• Problem to work on:
Extend the account of Genovefa, patron saint of Paris, beginning right after its final sentence.

---------- Excerpted text ----------

Dictionary of Christian Biography and Literature to the End of the Sixth Century/Genovefa, patron saint of Paris and France
Genovefa (Geneviève), patron saint of Paris and of France. The
most ancient records tell the story of her life as follows: About
a.d. 430 St. Germanus of Auxerre and
St. Lupus of Troyes, proceeding to England to combat the Pelagian heresy, stayed
one evening at Nanterre, then a village, about 7 miles from Paris. The villagers
assembled to see the two renowned prelates, and a little girl attracted the notice
of St. Germanus. He learnt that her name was Genovefa, her parents' names Severus
and Gerontia. The parents were summoned, and bidden rejoice in the sanctity of their
daughter, who would be the means of saving many. Addressing himself to the child,
he dwelt on the high state of virginity, and engaged her to consecrate herself.
Before departing St. Germanus reminded her of her promise, and gave her a brazen
coin marked with the cross, to wear as her only ornament. Henceforth miracles marked
her out as the spouse of Christ. When St. Germanus arrived in Paris on a second
journey to Britain, he asked tidings of St. Genovefa, and was met with the murmurs
of her detractors. Disregarding their tales, he sought her dwelling, humbly saluted
her, shewed the people the floor of her chamber wet with her secret tears, and commended
her to their love. When the rumour of Attila's merciless and irresistible progress
reached Paris, the terrified citizens were for fleeing with their families and goods.
But Genovefa
assembled the matrons and bade them seek deliverance by prayer and fasting rather than by flight. The Huns were diverted through the efficacy of her prayers, as after-ages believed (c. 448). Her abstinence and self-inflicted privations were notable. From her 15th to her 50th year she ate but twice a week, and then only bread of barley or beans. Thereafter, by command of her bishops, she added a little fish and milk. Every Saturday she kept a vigil in her church of St. Denys, and from Epiphany till Easter remained immured in her cell. Before her death Clovis, of whose conversion a later legend has made her the joint author with Clotilda, began to build for her the church which later bore her name. Unfinished at his death, it was completed by Clotilda, and dedicated to SS. Peter and Paul. Upon Genovefa's death (Jan. 3, 512) she was buried in it.

---------- Source data ----------

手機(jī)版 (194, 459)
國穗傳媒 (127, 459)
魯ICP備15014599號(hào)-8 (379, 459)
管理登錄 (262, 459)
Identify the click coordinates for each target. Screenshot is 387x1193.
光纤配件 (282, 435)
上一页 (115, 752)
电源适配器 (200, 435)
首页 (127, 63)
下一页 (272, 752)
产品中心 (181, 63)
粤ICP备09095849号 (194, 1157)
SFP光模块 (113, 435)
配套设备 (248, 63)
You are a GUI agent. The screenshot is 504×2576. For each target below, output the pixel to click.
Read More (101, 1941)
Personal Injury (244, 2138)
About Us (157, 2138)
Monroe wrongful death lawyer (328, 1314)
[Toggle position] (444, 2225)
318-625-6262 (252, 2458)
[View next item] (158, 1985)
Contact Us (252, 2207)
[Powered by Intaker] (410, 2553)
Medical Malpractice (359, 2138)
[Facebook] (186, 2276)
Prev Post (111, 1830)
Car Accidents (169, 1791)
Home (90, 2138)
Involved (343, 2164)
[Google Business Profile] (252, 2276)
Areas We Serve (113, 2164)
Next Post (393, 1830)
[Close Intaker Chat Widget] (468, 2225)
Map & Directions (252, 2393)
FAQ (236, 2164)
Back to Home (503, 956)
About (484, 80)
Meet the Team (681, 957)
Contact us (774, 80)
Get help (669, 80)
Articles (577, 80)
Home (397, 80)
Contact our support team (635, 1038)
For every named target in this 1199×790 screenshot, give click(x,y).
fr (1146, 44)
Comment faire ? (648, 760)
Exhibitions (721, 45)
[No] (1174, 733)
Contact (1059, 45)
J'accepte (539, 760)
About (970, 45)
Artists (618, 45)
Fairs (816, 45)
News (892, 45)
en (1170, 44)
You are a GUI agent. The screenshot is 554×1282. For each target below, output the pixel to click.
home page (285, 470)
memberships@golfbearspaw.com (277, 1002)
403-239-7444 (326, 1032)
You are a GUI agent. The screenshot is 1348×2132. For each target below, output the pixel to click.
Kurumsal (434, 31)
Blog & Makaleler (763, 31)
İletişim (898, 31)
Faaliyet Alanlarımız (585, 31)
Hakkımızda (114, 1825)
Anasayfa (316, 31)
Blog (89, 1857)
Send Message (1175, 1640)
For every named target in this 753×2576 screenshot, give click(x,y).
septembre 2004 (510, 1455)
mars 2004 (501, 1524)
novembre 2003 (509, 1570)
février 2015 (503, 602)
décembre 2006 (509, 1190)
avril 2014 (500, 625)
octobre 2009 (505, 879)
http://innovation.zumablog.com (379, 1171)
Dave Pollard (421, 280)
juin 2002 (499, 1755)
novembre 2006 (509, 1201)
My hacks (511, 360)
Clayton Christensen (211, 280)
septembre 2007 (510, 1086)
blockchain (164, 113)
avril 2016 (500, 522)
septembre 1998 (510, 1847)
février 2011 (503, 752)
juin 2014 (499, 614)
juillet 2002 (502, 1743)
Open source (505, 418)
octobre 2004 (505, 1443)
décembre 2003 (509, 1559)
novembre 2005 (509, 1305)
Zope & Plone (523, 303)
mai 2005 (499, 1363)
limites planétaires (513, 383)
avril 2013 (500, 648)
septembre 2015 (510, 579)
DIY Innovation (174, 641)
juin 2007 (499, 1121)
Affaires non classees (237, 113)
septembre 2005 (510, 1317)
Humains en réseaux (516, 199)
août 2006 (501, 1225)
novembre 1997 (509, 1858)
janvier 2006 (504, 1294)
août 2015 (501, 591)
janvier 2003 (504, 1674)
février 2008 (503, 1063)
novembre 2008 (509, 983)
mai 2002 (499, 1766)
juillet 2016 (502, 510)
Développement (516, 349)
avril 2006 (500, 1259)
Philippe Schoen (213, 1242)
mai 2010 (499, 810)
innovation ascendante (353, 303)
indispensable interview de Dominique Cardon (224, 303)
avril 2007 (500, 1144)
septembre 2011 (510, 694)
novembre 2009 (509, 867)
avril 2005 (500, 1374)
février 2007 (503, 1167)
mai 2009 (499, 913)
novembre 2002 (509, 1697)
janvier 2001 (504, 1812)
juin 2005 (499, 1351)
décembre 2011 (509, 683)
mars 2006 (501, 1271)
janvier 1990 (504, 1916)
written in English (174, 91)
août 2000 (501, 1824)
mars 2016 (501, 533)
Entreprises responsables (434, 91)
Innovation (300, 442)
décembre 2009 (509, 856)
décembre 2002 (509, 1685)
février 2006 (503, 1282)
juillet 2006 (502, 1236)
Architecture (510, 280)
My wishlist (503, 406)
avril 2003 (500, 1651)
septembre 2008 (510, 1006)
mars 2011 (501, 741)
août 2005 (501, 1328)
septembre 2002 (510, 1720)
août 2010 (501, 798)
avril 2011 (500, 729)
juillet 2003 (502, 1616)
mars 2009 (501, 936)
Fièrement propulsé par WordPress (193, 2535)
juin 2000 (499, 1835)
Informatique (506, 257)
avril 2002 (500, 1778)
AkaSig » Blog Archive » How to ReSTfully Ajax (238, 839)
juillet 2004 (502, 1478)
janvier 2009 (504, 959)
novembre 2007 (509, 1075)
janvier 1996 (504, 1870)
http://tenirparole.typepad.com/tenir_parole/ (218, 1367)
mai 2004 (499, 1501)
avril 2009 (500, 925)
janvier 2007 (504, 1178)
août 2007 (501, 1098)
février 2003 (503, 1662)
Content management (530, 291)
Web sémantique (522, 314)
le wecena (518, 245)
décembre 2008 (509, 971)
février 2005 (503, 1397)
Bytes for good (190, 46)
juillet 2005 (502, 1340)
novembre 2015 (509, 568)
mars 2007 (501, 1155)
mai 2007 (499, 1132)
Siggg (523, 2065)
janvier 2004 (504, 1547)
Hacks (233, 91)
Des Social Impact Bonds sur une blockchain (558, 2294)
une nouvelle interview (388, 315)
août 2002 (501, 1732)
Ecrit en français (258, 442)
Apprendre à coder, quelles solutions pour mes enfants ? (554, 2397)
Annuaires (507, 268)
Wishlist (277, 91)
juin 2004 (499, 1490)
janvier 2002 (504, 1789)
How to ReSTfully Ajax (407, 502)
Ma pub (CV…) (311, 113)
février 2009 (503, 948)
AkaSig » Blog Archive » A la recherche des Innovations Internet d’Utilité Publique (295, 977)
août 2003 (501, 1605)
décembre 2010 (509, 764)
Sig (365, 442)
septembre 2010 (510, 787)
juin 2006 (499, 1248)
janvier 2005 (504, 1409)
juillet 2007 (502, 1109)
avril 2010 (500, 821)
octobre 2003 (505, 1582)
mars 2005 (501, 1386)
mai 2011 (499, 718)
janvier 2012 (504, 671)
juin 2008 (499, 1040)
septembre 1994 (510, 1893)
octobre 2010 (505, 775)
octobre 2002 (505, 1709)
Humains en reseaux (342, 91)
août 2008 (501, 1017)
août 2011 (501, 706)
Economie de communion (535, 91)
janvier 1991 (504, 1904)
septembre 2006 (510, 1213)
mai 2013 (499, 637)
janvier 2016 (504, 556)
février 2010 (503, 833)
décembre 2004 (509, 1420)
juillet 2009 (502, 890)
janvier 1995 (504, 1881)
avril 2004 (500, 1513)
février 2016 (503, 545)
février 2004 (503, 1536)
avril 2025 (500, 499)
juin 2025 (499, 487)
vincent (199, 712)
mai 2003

----------

• Response to this exercise:
The chief authority for her history is an anonymous author, who asserts that he wrote 18 years after her death, therefore c. a.d. 530. This life was first published by Jean Ravisi, of Nevers, in his Des Femmes illustres (Paris, 521), and then by Surius, with corrections in the style (Jan. 3); again, by the Bollandists, in 1643, from better MSS., together with another Life differing only in unimportant particulars (Acta SS. Jan. 1, 138 seq.). The Life of St. Germanus of Auxerre by Constantius (c. 5, Boll. Acta SS. Jul. vii. 211), and that part of St. Genovefa's which relates to him, almost certainly have a common source, or else one is taken from the other, with slight alterations. That episode being subtracted, there is nothing in the remainder which might not be the work of a later age. The history, therefore, must be accepted with great doubt. Innumerable Lives of St. Genovefa have appeared in France in modern times, mostly of a devotional character, and useless for critical or historical purposes. Saintyves, Vie de Ste. Geneviève; Baillet, Vies des saints, Jan. 3, t. ii. 417; Bedouet, Hist. et eulte de Ste. G. (Paris, 1866); Lefeuve, Hist. de Ste. G. c. xiii. (Paris, 1842); Fleury, Hist. ecclés. lxix. 22, lxxiv. 39; Dulaure, Hist. de Paris, i. 240–241.